Roaring Forties Press (2015)
Reviewed by Kristine Hall for Reader Views (5/15)
It’s California in the 80s, and for eight-year-old Ivy, it seems like everyone – and everything – in her world is changing. Her big brother doesn’t want to play make-believe anymore, she gains a stay-at-home dad in exchange for a working mom, and her forever-best friend has decided Ivy is babyish and has moved on from their friendship. As her world becomes more complicated, Ivy clings to her creativity and imagination for escape and sometimes finds the lines between what’s real and imagined are quite blurry. In “The Deception Artist,” author Fayette Fox takes adult readers into the mind of a child whose keen observations and honest interpretations make for an engaging and often humorous story.
One aspect of “The Deception Artist” that is different from typical fiction is that rather than following a distinct plot line, readers experience a chunk of time in the life of Ivy – and it works. Though the title of the book might imply otherwise, Ivy is not the only one practicing deception; truly, she’s surrounded by models of deception ranging from people who tell little white lies to whoppers. Insightful Ivy reminds readers that we are all playing pretend in one way or another, and she becomes fairly adept at evaluating when, why, and how she and others use lies.
Ivy’s impromptu alternative scenarios are clever, and humor is found not only in her playing make-believe, but also in young Ivy’s naiveté. She’s seen things on TV, after all, but not enough to be able to properly fill in all the blanks, which allows for some real laugh-out-loud moments. At the same time, readers will find it painful to watch as Ivy’s friends and her brother outgrow Ivy’s imagination and force her to grow up sooner than she wants.
The writing is very well done and author Fox manages to perfectly convey the tone of an eight-year-old without the book reading like a book for kids. Ivy’s observations are keen, and readers will pick up on the nuances of what is happening between the adults. Fox’s characters are richly written, with each being memorable and unique, but where Fox really shines is in the use of figurative language. To begin, Ivy assesses people and then associates them with a bug sharing the same characteristics, so in her internal dialogue, she talks about Stink Bug Tommy, Caleb the Moth, Caterpillar Christa, etc. The use of numerous stylistic devices gives readers very specific snapshots of Ivy’s life. For example, when the bell rings signaling the end of recess, Ivy thinks, “Across the playground, kids stop playing and flow toward the classrooms like a dandelion puff in reverse.” Or when Ivy is fighting her orneriness, she says, “Staying good is like trying to stay full. It’s just a matter of time before you get hungry again.”

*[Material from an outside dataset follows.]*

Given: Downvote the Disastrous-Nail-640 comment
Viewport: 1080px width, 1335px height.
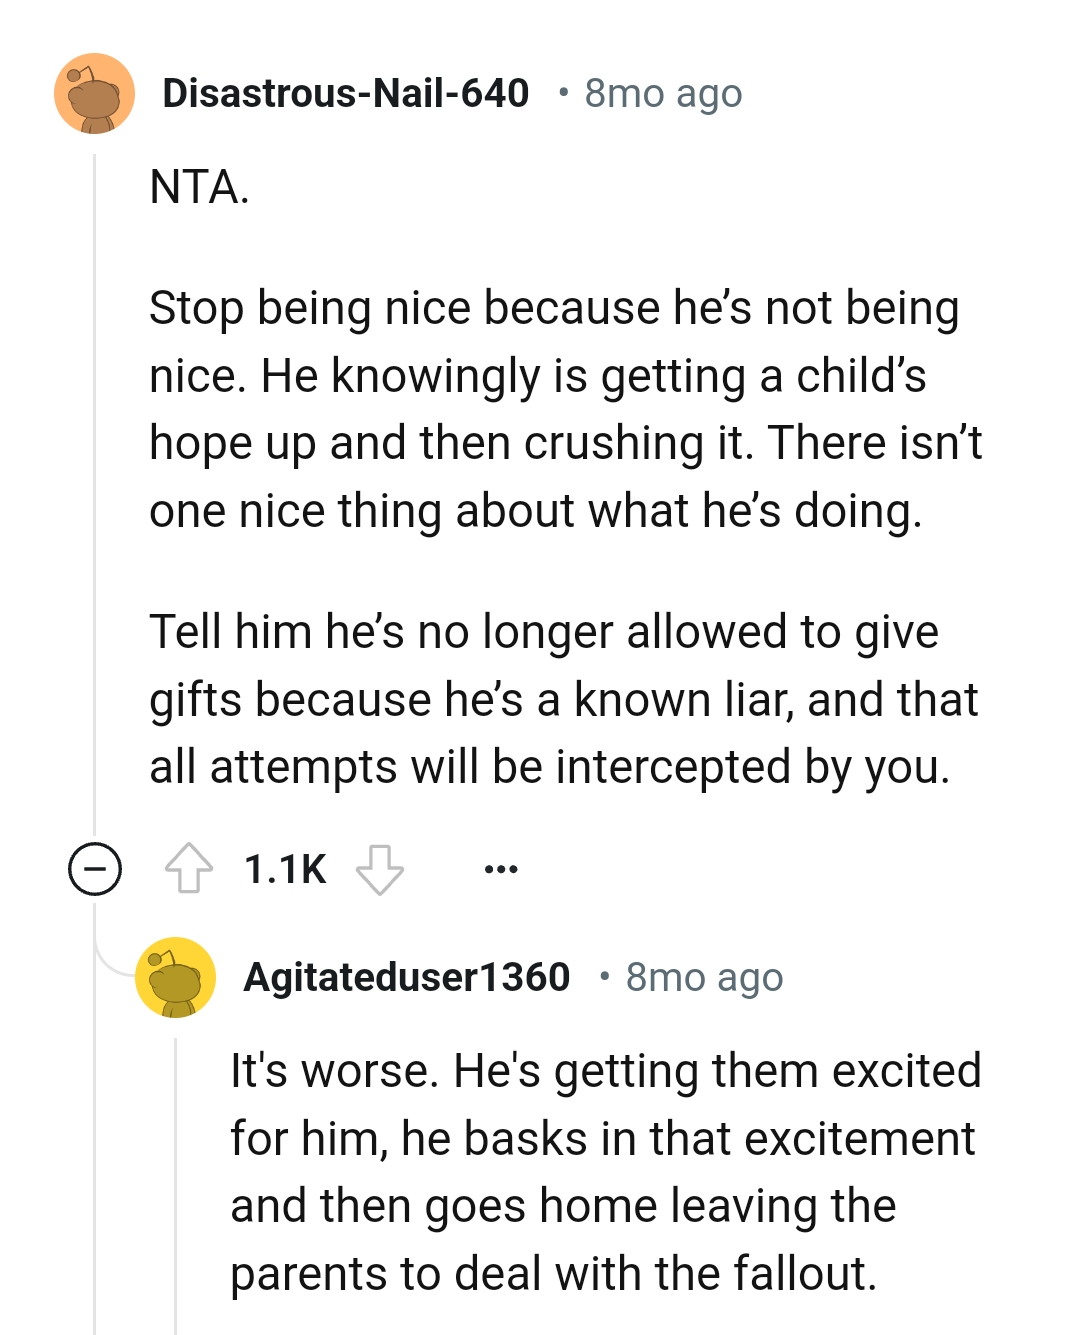Looking at the screenshot, I should [x=380, y=868].
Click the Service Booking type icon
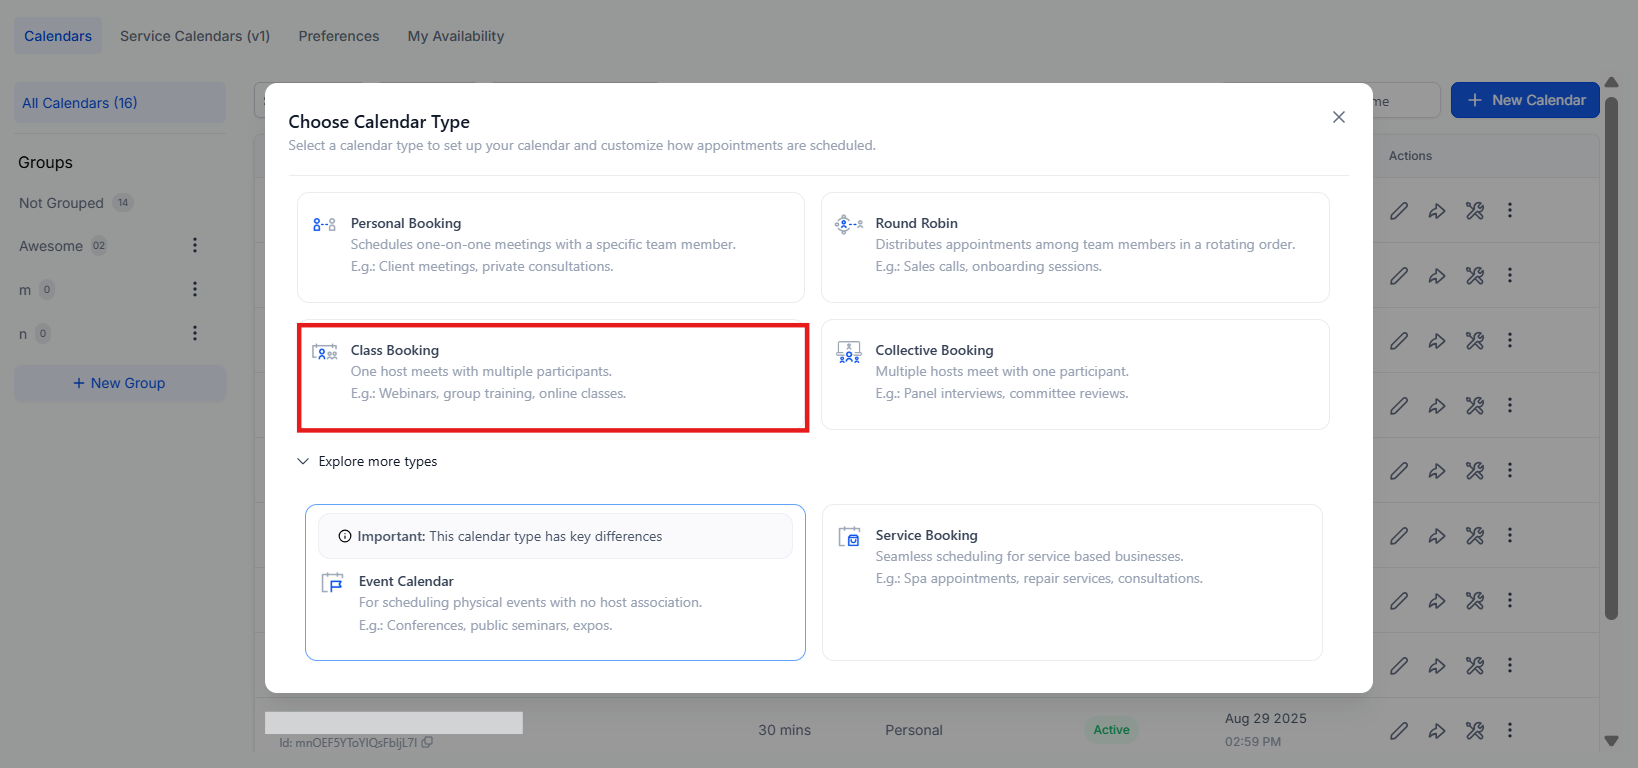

The only part of the book that left something to be desired was the side story of “The Artist.” Ivy’s escape into her own future is one of the most intriguing tangents of the book, and will definitely pique readers’ curiosities, but the unclear direction it takes towards the end will likely frustrate them as well. Despite this, I highly recommend “The Deception Artist” by Fayette Fox because the writing is beautiful and Ivy is hands-down one of the most memorable characters readers will experience in fiction.